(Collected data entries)
►

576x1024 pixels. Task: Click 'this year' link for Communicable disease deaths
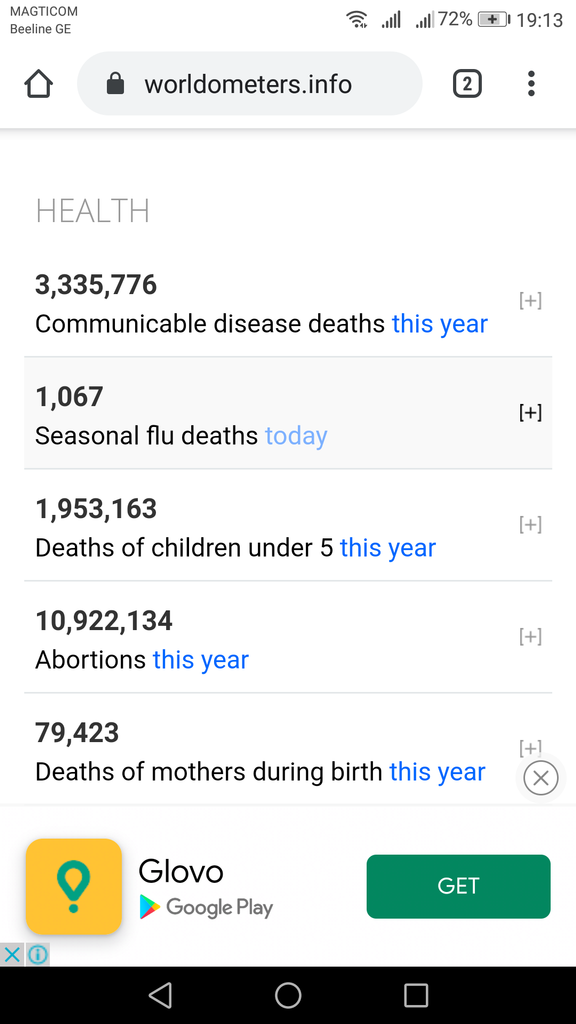click(x=440, y=324)
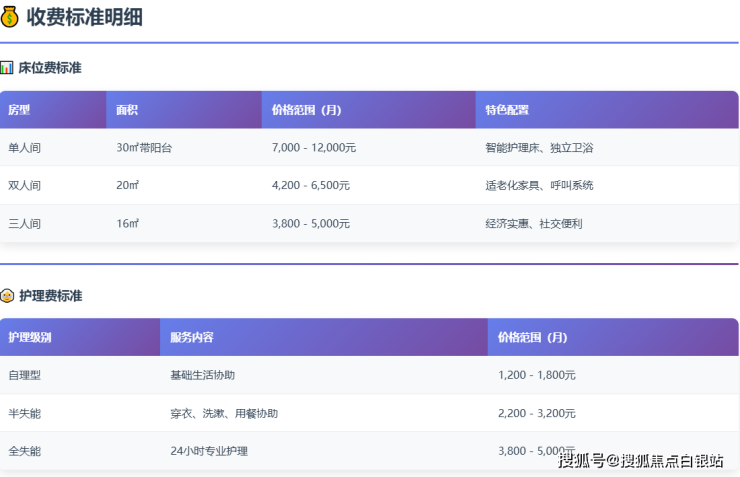Click the 7,000 - 12,000元 price cell

[x=314, y=148]
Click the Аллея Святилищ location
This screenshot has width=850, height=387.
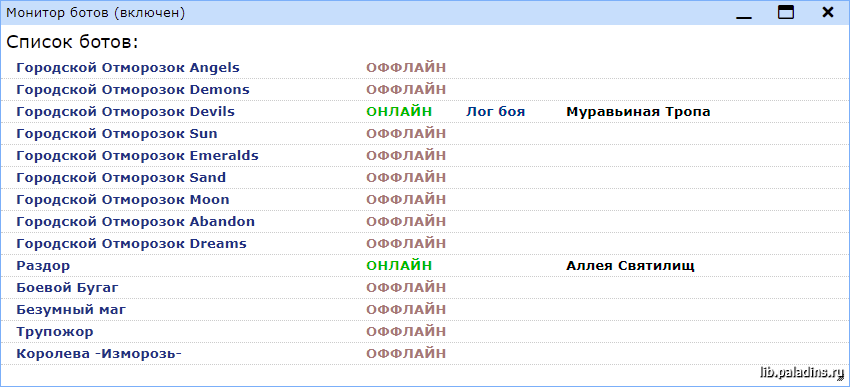click(630, 266)
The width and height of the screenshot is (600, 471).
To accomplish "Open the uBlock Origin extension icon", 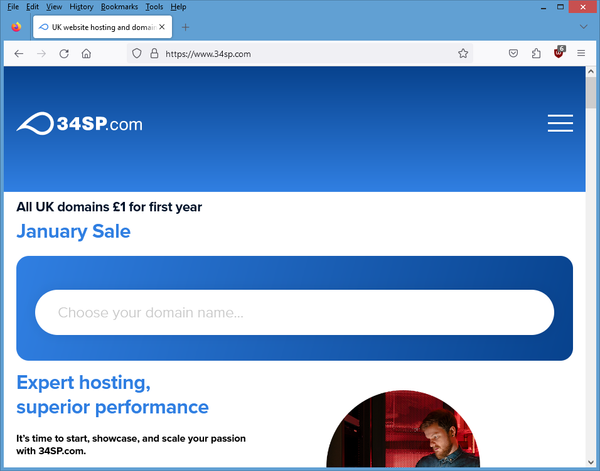I will pyautogui.click(x=559, y=54).
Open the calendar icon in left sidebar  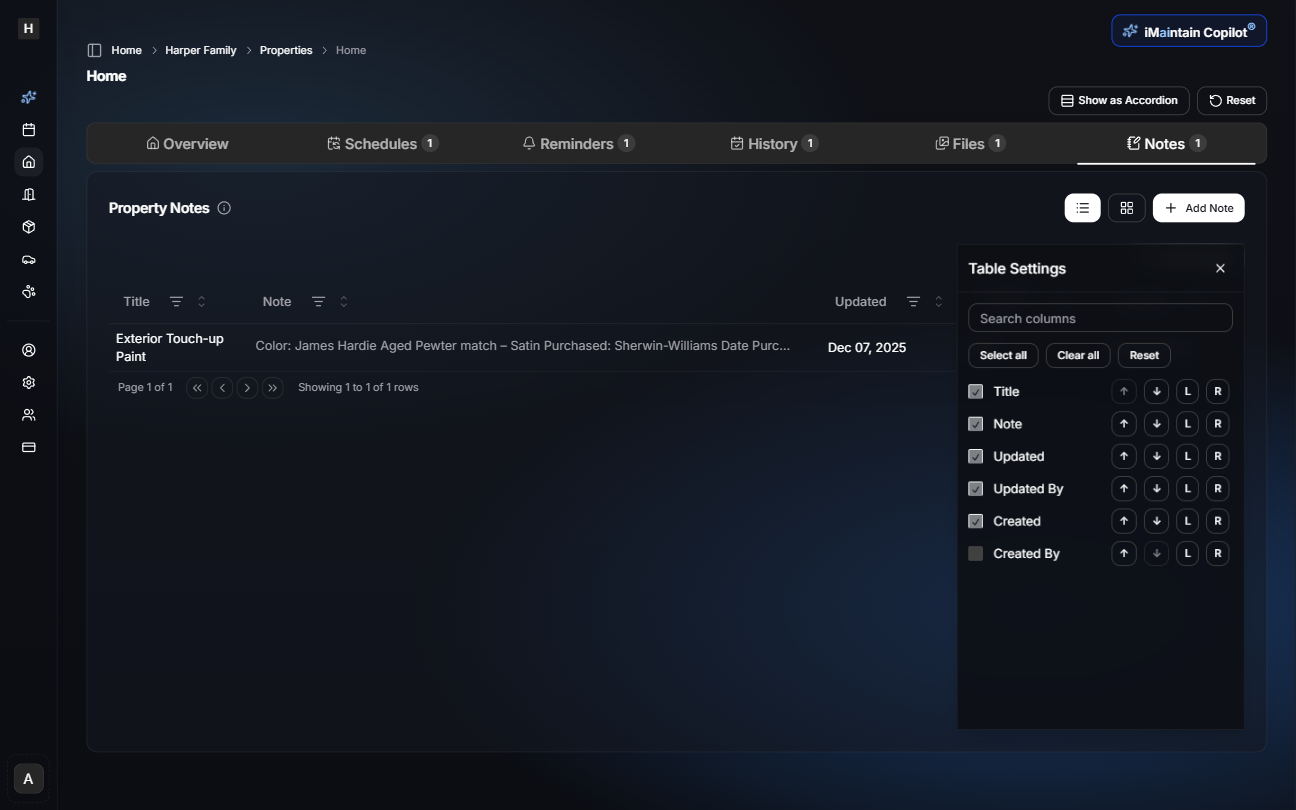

◄

■ WORK ORDER: Leave the pictures out and repeat exactly the lines from the beginning of the records to the line bearing "The width and", both ends counted.

■ ANSWER BOX:
576x1024 pixels. Task: Click 'this year' link for Communicable disease deaths
click(x=440, y=324)
Click the 7,000 - 12,000元 price cell

[x=314, y=148]
Click the Аллея Святилищ location
This screenshot has width=850, height=387.
click(630, 266)
The width and height of the screenshot is (600, 471).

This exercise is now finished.